### Work request:
Output each entry below as it stands, leaving out every picture.

### Excerpted data:

----------

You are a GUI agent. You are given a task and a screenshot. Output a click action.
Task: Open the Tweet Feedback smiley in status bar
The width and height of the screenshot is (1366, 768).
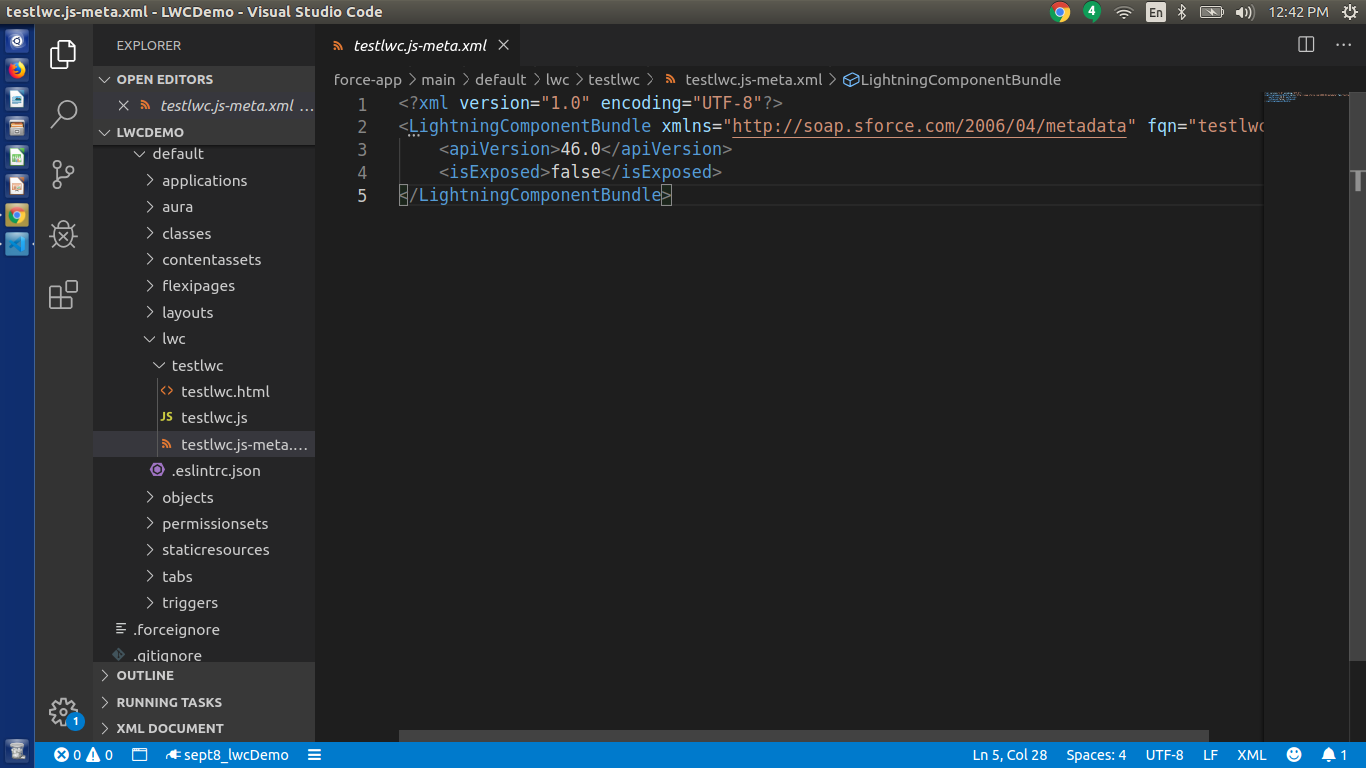[1293, 755]
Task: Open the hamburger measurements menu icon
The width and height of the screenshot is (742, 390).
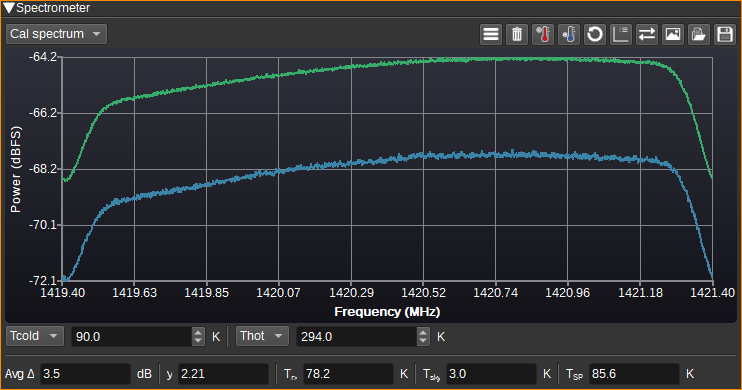Action: [x=491, y=35]
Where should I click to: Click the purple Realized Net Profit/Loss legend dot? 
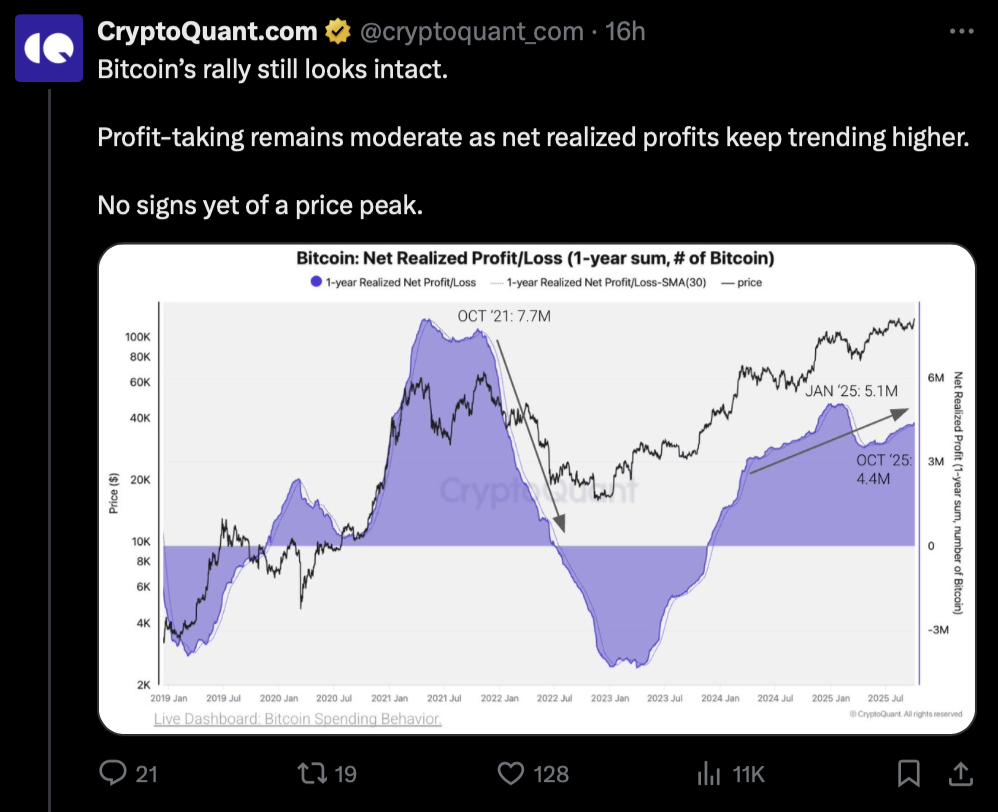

----------

### Response below:
You are a GUI agent. You are given a task and a screenshot. Output a click action.
Task: Open the Tweet Feedback smiley in status bar
The width and height of the screenshot is (1366, 768).
[1293, 755]
Task: Open the hamburger measurements menu icon
The width and height of the screenshot is (742, 390).
Action: [x=491, y=35]
Where should I click to: Click the purple Realized Net Profit/Loss legend dot? 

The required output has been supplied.